Logging and Lagging Data is easy to simply hard code, but when you are unsure what variables will actually go into the final model hard coding the logs and lags can be very time consuming. Especially, when the potential variables are extensive. Additionally, it is easier to call variables from a single database, and the hard coded variables would have to be manually inserted back into that database to do this. This function also does not change the original database, it only adds new databases.
In my experience logged models typically have much higher adjusted R squares than non-logged models. I found myself trying different variations of logged and non logged models quite often. This function makes it easy to quickly switch variables to the desired form.
This data is masked, each variable was renamed as var1,var2, etc.
library(readxl)
MaskedData <- read_excel("F:/Summer2022/MaskedData.xlsx",
col_types = c("date", "numeric", "numeric",
"numeric", "numeric", "numeric",
"numeric", "numeric", "numeric",
"numeric", "numeric", "numeric",
"numeric", "numeric", "numeric",
"numeric", "numeric", "numeric",
"numeric", "numeric", "numeric",
"numeric", "numeric", "numeric",
"numeric", "numeric", "numeric",
"numeric", "numeric", "numeric",
"numeric", "numeric", "numeric",
"numeric"))
DF <- MaskedDataThe function has two inputs.
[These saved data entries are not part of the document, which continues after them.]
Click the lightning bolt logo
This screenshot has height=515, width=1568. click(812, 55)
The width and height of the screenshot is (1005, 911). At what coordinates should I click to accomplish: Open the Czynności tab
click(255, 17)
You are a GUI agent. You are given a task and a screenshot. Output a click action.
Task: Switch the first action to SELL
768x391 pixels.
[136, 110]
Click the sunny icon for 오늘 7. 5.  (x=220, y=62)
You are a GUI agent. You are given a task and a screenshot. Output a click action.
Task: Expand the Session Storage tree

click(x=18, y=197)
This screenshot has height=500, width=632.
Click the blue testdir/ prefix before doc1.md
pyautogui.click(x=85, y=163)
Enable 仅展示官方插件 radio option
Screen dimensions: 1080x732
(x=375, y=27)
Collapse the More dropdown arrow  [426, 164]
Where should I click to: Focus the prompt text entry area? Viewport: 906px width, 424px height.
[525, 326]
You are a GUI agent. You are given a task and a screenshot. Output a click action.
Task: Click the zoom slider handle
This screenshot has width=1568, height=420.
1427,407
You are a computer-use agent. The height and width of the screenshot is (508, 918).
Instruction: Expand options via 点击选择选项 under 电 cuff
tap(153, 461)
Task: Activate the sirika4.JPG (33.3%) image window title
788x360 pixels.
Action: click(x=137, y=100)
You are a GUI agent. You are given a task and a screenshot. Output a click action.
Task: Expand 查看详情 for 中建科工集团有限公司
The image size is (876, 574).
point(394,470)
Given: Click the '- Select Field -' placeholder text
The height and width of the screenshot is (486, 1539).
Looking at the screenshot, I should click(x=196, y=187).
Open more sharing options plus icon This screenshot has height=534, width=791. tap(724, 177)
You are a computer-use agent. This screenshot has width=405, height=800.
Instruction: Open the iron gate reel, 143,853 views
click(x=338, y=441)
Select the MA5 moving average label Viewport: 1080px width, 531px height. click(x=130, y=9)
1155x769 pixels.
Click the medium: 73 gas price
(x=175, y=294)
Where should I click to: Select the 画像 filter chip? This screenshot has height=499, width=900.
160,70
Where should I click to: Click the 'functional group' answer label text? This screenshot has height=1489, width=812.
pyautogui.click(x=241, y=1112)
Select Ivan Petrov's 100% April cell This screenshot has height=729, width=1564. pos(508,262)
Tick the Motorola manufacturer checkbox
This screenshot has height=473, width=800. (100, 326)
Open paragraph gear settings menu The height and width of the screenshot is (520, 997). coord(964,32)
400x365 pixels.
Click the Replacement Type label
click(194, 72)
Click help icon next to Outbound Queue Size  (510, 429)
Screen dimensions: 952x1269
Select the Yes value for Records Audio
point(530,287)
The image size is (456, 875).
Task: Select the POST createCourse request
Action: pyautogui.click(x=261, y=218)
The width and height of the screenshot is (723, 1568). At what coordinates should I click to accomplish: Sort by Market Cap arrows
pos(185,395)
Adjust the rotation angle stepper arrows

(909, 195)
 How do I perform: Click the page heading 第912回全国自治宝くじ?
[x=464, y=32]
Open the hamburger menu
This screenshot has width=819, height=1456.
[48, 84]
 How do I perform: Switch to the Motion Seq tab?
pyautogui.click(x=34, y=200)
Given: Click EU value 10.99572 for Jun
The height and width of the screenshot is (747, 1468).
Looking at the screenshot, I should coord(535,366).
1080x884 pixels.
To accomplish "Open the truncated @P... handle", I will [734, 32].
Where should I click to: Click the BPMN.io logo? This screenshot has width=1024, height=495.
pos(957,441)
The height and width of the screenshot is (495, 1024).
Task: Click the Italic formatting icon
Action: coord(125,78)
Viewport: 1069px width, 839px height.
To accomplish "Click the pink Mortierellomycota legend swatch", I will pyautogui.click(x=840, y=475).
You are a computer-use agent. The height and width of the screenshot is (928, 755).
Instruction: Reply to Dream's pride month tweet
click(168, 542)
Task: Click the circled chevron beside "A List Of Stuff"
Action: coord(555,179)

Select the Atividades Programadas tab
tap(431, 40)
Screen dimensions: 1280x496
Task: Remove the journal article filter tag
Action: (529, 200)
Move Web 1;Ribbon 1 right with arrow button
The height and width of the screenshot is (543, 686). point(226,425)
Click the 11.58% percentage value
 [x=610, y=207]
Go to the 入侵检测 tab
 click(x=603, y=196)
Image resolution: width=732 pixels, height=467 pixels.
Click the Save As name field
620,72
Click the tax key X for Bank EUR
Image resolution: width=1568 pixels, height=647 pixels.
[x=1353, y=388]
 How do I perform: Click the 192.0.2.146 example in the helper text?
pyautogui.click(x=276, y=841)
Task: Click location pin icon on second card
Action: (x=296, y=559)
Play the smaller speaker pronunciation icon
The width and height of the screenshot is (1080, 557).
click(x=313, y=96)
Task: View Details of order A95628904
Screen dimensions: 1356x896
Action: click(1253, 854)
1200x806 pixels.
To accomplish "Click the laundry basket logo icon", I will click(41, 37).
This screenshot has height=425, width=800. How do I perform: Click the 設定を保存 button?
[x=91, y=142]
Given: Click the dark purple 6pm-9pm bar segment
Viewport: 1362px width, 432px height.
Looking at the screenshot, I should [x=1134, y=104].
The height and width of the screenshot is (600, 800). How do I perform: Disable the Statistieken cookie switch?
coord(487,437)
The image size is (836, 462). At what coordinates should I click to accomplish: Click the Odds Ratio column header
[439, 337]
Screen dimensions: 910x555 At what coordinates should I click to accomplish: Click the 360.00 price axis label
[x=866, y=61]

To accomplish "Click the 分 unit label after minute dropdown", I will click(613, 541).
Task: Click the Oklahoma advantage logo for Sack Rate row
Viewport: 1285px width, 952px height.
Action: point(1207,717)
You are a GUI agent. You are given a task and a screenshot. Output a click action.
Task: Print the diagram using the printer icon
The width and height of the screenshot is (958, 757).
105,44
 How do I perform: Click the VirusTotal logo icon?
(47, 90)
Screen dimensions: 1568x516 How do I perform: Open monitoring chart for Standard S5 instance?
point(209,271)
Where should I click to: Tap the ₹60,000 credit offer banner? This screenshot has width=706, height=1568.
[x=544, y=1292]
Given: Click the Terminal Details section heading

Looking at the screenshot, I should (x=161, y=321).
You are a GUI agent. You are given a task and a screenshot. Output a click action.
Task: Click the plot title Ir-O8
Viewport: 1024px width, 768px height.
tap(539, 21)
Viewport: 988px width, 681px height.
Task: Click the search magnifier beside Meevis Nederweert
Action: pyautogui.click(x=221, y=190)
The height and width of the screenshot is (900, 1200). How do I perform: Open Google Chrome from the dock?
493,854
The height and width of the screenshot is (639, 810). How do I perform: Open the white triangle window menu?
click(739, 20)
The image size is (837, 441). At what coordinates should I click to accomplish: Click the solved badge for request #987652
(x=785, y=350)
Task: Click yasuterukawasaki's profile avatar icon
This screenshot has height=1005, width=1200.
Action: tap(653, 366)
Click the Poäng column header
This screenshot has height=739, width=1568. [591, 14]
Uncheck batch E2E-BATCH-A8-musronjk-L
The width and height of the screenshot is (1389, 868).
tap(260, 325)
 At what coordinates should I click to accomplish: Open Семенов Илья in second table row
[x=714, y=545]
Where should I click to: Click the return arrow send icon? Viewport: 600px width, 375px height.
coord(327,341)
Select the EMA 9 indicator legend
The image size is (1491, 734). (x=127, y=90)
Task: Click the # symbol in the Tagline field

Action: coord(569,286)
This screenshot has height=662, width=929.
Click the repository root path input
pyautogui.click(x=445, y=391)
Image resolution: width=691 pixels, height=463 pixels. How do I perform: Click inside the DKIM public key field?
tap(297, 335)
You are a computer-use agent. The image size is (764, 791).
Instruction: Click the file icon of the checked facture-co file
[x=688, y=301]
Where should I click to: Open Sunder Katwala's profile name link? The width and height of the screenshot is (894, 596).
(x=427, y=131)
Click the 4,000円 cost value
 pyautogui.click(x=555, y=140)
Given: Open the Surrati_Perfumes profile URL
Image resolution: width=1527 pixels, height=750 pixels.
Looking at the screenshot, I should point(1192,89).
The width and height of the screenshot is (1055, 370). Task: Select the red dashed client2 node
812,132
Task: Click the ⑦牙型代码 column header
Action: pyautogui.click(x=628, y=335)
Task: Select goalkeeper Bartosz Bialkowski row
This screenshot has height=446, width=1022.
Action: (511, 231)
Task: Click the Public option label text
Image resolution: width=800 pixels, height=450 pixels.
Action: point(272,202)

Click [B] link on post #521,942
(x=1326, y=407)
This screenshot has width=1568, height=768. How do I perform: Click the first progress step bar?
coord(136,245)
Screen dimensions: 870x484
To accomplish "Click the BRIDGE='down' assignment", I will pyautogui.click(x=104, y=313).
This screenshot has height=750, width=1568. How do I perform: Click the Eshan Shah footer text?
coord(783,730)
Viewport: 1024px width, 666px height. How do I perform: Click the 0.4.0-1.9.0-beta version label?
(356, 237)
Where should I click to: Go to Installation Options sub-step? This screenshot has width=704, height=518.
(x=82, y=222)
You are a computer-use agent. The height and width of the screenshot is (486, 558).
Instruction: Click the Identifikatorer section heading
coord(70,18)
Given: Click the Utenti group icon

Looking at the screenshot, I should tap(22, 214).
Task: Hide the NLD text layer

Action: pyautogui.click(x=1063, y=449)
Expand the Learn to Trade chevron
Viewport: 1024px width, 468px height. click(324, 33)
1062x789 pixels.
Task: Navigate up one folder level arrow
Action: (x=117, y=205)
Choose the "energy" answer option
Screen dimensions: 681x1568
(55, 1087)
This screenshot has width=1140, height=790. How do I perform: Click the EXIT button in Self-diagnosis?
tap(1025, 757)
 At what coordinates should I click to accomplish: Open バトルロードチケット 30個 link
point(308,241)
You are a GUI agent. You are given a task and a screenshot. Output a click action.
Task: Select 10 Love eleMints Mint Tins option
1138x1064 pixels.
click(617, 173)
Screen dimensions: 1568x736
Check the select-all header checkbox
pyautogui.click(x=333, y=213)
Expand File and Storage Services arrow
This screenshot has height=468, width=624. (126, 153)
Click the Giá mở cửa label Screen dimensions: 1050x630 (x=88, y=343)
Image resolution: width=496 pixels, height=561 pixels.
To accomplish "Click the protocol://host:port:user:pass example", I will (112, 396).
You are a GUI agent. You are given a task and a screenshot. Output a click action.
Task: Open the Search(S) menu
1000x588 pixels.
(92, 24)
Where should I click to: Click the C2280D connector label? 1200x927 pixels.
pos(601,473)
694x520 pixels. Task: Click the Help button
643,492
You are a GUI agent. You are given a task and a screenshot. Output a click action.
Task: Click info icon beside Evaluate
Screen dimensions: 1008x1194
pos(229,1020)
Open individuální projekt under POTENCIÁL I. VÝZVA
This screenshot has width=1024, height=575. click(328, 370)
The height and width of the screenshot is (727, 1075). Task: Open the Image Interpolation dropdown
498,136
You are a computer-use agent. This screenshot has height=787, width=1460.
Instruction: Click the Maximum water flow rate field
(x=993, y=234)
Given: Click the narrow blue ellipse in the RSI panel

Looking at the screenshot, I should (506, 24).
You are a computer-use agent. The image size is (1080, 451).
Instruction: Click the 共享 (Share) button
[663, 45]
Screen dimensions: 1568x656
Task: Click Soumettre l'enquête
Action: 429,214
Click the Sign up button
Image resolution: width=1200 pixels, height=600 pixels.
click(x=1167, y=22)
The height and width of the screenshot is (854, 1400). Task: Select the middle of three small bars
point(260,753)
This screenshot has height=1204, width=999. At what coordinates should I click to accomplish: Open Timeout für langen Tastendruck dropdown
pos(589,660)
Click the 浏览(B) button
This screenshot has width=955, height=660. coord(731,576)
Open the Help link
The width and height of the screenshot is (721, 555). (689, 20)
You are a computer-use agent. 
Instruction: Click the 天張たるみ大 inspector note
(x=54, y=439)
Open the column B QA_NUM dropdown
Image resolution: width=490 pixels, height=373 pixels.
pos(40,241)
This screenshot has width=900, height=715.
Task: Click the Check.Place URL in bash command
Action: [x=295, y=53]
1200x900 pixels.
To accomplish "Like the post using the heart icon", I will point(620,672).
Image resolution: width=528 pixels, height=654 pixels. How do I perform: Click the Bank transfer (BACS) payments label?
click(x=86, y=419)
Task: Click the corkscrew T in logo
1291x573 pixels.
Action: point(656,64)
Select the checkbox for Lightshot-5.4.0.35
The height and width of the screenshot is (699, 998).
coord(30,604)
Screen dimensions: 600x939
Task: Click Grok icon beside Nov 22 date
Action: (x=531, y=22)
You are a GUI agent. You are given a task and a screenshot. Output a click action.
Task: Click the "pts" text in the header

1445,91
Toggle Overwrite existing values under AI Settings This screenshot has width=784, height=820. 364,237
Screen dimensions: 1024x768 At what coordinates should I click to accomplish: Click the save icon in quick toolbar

The function saves three data frames to the global environment. The FullLagLog dataframe can become very large. I included other data frames as output so that analysis can be done faster using the smaller data frames, if lagged variables are unneeded.
LOG_LAG <- function(df,lagAMT) {
require(zoo)
require(dplyr)
require(tidyverse)
#Create Logged DF, by logging only positive numeric collumns
D <- df
#omitting NA's in order to use min function, otherwise Min will return NA for any collumn that has NA's
newD <- na.omit(D)
#selecting only numeric collumns that are fully positive
newDF <- newD %>%
summarise_if(is.numeric, min)
relCols <- newDF %>%
select_if(newDF > 0)
#Using the positive numeric collumns to create a DB of each of those collumns, NA's back in DB
relColNames <- colnames(relCols)
nDF <- D[,relColNames]
#R returns NA's for logged values of NA's, so no error occurs by logging the whole DB
logNDF <- log(nDF)
names(logNDF) <- paste(names(relCols), "_log")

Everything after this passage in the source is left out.